[[ Source document open ]]

How do I run tasks in Fibers once the Fiber.schedule methods are gone?
Arkadiusz Gasiński
jigga at jigga.pl
Tue Jul 23 21:47:00 UTC 2019
Hi,
So my dummy implementation of Jetty's ThreadPool is:
public class FiberThreadPool implements ThreadPool {
private final ExecutorService scheduler =
Executors.newFixedThreadPool(10);
private final FiberScope poolScope = FiberScope.open();
@Override
public void join() throws InterruptedException {
poolScope.close();
scheduler.shutdownNow();
scheduler.awaitTermination(10, TimeUnit.SECONDS);
}
@Override
public int getThreads() {
return 0;
}
@Override
public int getIdleThreads() {
return 0;
}
@Override
public boolean isLowOnThreads() {
return false;
}
@Override
public void execute(Runnable command) {
poolScope.schedule(command);
}
}
I assume that Jetty maintains single instance of ThreadPool implementation
per running server and thus having FiberScope tied to the ThreadPool's
instance should do the job. Well, I actually checked and it does.
It'd be nice if there was a way to check if FiberScope is still open before
we submit new task to it.
Also was wondering if there are any plans to extend the ExecutorService API
so that we could request our tasks to be executed in the context of Fibers
rather than Threads. Something like:
<T> Fiber<T> submit2(Callable<T> task);
After submitting the task we'd get the reference to the Fiber instance
(which we could adapt to CompletableFuture if needed). And the FiberScope
in which this Fiber would be running would be limited by the scope of the
ExecutorService, i.e. closing ExecutorService would automatically close
underlying FiberScope. Not sure if that makes sense at all, just an idea.

[[ Source document closed ]]
[[ Given entries open ]]

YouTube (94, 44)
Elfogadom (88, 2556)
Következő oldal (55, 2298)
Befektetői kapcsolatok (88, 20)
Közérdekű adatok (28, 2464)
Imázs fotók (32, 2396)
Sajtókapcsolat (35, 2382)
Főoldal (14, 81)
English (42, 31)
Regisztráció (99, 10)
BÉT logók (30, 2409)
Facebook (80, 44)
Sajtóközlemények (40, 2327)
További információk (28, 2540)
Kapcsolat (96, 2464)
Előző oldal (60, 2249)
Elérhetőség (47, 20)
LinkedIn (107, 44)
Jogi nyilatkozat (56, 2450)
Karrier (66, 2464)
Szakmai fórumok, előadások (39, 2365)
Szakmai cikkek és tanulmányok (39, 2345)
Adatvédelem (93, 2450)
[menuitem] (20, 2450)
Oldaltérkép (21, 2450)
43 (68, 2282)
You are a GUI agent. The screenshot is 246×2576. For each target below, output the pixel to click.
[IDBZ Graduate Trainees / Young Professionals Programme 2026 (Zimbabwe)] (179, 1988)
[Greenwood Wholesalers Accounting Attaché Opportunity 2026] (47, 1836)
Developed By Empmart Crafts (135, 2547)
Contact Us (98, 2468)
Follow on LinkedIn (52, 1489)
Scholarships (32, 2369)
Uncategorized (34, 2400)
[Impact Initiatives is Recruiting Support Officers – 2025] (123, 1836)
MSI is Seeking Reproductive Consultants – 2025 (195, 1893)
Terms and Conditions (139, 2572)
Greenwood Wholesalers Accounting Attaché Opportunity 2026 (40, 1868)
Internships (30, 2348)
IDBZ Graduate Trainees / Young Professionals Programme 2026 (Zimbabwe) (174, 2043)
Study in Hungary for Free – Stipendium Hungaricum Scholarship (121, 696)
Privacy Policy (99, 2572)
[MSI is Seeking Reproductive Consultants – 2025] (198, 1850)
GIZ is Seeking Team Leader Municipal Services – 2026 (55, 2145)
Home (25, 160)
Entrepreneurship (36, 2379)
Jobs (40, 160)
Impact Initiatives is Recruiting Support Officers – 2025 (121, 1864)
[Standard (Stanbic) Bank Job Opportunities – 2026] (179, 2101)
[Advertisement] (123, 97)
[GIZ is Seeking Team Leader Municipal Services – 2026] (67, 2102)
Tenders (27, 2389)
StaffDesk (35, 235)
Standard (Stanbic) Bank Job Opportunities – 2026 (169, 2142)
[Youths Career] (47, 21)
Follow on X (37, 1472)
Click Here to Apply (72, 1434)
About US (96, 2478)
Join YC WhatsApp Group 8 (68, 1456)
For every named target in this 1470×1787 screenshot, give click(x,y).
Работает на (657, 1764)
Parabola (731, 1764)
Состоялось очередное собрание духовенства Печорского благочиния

[[ Given entries closed ]]

• **Activity 1**
Using the Fibers post, decide whether each statement agrees with it, and answer yes or no, quoting the deciding words: (a) The execute method hands the command to poolScope.schedule. (b) The fixed thread pool is created with 20 threads. (c) The writer proposes that closing the ExecutorService would leave the underlying FiberScope open.
• **Activity 2**
Render this sentence from the Fibers post in French: "It'd be nice if there was a way to check if FiberScope is still open before we submit new task to it."

• **Written answer 1**
(a) Yes: "poolScope.schedule(command);"
(b) No: "Executors.newFixedThreadPool(10);"
(c) No: "closing ExecutorService would automatically close underlying FiberScope"

• **Written answer 2**
Ce serait bien qu'il existe un moyen de vérifier si FiberScope est toujours ouvert avant de lui soumettre une nouvelle tâche.